### [Supplied material]

*** Block opens ***

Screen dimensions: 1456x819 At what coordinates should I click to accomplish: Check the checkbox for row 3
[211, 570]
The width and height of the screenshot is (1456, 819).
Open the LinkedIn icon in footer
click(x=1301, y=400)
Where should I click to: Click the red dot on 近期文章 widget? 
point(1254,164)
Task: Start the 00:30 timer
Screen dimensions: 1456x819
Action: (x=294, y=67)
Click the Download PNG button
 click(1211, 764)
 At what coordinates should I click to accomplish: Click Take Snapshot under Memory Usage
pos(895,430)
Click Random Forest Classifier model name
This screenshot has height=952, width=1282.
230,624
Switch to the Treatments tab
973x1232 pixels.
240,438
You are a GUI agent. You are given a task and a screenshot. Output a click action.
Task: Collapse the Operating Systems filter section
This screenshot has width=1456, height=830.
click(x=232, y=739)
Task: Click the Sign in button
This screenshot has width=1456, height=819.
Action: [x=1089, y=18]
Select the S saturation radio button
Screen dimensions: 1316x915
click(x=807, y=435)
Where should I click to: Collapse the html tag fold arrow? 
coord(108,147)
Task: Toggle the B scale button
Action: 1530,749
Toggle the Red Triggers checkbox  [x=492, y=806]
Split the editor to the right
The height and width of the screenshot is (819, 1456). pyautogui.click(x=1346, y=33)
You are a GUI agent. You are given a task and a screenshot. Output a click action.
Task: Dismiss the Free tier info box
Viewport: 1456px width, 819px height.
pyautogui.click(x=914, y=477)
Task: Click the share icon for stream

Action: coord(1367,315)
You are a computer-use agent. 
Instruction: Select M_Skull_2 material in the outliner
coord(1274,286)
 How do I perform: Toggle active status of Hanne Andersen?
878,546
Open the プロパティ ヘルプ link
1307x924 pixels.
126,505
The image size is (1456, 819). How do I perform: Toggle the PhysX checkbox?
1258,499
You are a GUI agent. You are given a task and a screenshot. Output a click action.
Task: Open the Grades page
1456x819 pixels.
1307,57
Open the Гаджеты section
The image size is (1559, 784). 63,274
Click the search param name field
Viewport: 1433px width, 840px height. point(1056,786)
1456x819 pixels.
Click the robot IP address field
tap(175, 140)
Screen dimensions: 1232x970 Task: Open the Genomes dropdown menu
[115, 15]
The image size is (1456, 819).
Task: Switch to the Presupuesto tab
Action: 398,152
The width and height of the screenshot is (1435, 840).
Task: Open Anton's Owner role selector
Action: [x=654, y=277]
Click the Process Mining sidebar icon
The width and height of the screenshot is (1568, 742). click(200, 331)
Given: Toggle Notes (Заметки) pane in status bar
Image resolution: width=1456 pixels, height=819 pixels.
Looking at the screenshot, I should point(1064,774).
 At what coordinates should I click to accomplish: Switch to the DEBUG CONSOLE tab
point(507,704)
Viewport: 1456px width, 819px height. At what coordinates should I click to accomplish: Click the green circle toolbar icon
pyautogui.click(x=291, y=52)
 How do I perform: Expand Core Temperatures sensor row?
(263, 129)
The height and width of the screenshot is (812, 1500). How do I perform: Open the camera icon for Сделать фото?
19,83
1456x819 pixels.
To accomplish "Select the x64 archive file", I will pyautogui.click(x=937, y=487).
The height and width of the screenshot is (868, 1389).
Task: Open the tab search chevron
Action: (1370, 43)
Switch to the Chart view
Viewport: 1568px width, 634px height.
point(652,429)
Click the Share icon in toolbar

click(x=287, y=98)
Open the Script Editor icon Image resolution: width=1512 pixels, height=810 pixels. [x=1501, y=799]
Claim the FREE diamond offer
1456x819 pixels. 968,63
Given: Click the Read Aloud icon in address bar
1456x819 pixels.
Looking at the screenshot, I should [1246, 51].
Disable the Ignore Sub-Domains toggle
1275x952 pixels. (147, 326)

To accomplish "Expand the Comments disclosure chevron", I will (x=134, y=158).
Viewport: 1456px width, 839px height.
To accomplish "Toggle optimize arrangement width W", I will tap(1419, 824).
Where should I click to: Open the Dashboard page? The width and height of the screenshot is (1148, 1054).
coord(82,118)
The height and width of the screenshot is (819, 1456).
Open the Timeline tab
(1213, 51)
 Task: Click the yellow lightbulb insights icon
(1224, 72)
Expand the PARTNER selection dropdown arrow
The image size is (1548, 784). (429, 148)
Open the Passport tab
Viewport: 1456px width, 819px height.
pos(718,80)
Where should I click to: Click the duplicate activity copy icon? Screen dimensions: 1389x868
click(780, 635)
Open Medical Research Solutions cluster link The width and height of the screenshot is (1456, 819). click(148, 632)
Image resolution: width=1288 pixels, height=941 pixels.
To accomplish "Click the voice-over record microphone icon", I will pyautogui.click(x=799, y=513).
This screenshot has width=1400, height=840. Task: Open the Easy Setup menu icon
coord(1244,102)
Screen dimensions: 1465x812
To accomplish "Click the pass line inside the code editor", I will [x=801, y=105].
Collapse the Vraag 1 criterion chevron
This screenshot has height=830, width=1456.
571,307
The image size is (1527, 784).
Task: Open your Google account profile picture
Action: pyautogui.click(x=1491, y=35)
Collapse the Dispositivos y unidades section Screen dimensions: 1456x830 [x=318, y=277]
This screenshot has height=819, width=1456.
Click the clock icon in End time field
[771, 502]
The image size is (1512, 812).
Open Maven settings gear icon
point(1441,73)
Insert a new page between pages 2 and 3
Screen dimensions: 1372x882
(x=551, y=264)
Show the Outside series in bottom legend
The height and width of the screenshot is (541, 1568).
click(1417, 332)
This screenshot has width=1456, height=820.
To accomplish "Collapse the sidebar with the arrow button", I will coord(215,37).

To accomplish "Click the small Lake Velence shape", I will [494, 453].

*** Block closes ***

### [Action item]
Repeat the listing above exactly. Add nothing.

### [Answer to this exercise]
Screen dimensions: 1456x819 At what coordinates should I click to accomplish: Check the checkbox for row 3
[211, 570]
The width and height of the screenshot is (1456, 819).
Open the LinkedIn icon in footer
click(x=1301, y=400)
Where should I click to: Click the red dot on 近期文章 widget? 
point(1254,164)
Task: Start the 00:30 timer
Screen dimensions: 1456x819
Action: (x=294, y=67)
Click the Download PNG button
 click(1211, 764)
 At what coordinates should I click to accomplish: Click Take Snapshot under Memory Usage
pos(895,430)
Click Random Forest Classifier model name
This screenshot has height=952, width=1282.
230,624
Switch to the Treatments tab
973x1232 pixels.
240,438
You are a GUI agent. You are given a task and a screenshot. Output a click action.
Task: Collapse the Operating Systems filter section
This screenshot has width=1456, height=830.
click(x=232, y=739)
Task: Click the Sign in button
This screenshot has width=1456, height=819.
Action: [x=1089, y=18]
Select the S saturation radio button
Screen dimensions: 1316x915
click(x=807, y=435)
Where should I click to: Collapse the html tag fold arrow? 
coord(108,147)
Task: Toggle the B scale button
Action: 1530,749
Toggle the Red Triggers checkbox  [x=492, y=806]
Split the editor to the right
The height and width of the screenshot is (819, 1456). pyautogui.click(x=1346, y=33)
You are a GUI agent. You are given a task and a screenshot. Output a click action.
Task: Dismiss the Free tier info box
Viewport: 1456px width, 819px height.
pyautogui.click(x=914, y=477)
Task: Click the share icon for stream

Action: coord(1367,315)
You are a computer-use agent. 
Instruction: Select M_Skull_2 material in the outliner
coord(1274,286)
 How do I perform: Toggle active status of Hanne Andersen?
878,546
Open the プロパティ ヘルプ link
1307x924 pixels.
126,505
The image size is (1456, 819). How do I perform: Toggle the PhysX checkbox?
1258,499
You are a GUI agent. You are given a task and a screenshot. Output a click action.
Task: Open the Grades page
1456x819 pixels.
1307,57
Open the Гаджеты section
The image size is (1559, 784). 63,274
Click the search param name field
Viewport: 1433px width, 840px height. point(1056,786)
1456x819 pixels.
Click the robot IP address field
tap(175, 140)
Screen dimensions: 1232x970 Task: Open the Genomes dropdown menu
[115, 15]
The image size is (1456, 819).
Task: Switch to the Presupuesto tab
Action: 398,152
The width and height of the screenshot is (1435, 840).
Task: Open Anton's Owner role selector
Action: [x=654, y=277]
Click the Process Mining sidebar icon
The width and height of the screenshot is (1568, 742). click(200, 331)
Given: Toggle Notes (Заметки) pane in status bar
Image resolution: width=1456 pixels, height=819 pixels.
Looking at the screenshot, I should point(1064,774).
 At what coordinates should I click to accomplish: Switch to the DEBUG CONSOLE tab
point(507,704)
Viewport: 1456px width, 819px height. At what coordinates should I click to accomplish: Click the green circle toolbar icon
pyautogui.click(x=291, y=52)
 How do I perform: Expand Core Temperatures sensor row?
(263, 129)
The height and width of the screenshot is (812, 1500). How do I perform: Open the camera icon for Сделать фото?
19,83
1456x819 pixels.
To accomplish "Select the x64 archive file", I will pyautogui.click(x=937, y=487).
The height and width of the screenshot is (868, 1389).
Task: Open the tab search chevron
Action: (1370, 43)
Switch to the Chart view
Viewport: 1568px width, 634px height.
point(652,429)
Click the Share icon in toolbar

click(x=287, y=98)
Open the Script Editor icon Image resolution: width=1512 pixels, height=810 pixels. [x=1501, y=799]
Claim the FREE diamond offer
1456x819 pixels. 968,63
Given: Click the Read Aloud icon in address bar
1456x819 pixels.
Looking at the screenshot, I should [1246, 51].
Disable the Ignore Sub-Domains toggle
1275x952 pixels. (147, 326)

To accomplish "Expand the Comments disclosure chevron", I will (x=134, y=158).
Viewport: 1456px width, 839px height.
To accomplish "Toggle optimize arrangement width W", I will tap(1419, 824).
Where should I click to: Open the Dashboard page? The width and height of the screenshot is (1148, 1054).
coord(82,118)
The height and width of the screenshot is (819, 1456).
Open the Timeline tab
(1213, 51)
 Task: Click the yellow lightbulb insights icon
(1224, 72)
Expand the PARTNER selection dropdown arrow
The image size is (1548, 784). (429, 148)
Open the Passport tab
Viewport: 1456px width, 819px height.
pos(718,80)
Where should I click to: Click the duplicate activity copy icon? Screen dimensions: 1389x868
click(780, 635)
Open Medical Research Solutions cluster link The width and height of the screenshot is (1456, 819). click(148, 632)
Image resolution: width=1288 pixels, height=941 pixels.
To accomplish "Click the voice-over record microphone icon", I will pyautogui.click(x=799, y=513).
This screenshot has width=1400, height=840. Task: Open the Easy Setup menu icon
coord(1244,102)
Screen dimensions: 1465x812
To accomplish "Click the pass line inside the code editor", I will [x=801, y=105].
Collapse the Vraag 1 criterion chevron
This screenshot has height=830, width=1456.
571,307
The image size is (1527, 784).
Task: Open your Google account profile picture
Action: pyautogui.click(x=1491, y=35)
Collapse the Dispositivos y unidades section Screen dimensions: 1456x830 [x=318, y=277]
This screenshot has height=819, width=1456.
Click the clock icon in End time field
[771, 502]
The image size is (1512, 812).
Open Maven settings gear icon
point(1441,73)
Insert a new page between pages 2 and 3
Screen dimensions: 1372x882
(x=551, y=264)
Show the Outside series in bottom legend
The height and width of the screenshot is (541, 1568).
click(1417, 332)
This screenshot has width=1456, height=820.
To accomplish "Collapse the sidebar with the arrow button", I will coord(215,37).

To accomplish "Click the small Lake Velence shape", I will [494, 453].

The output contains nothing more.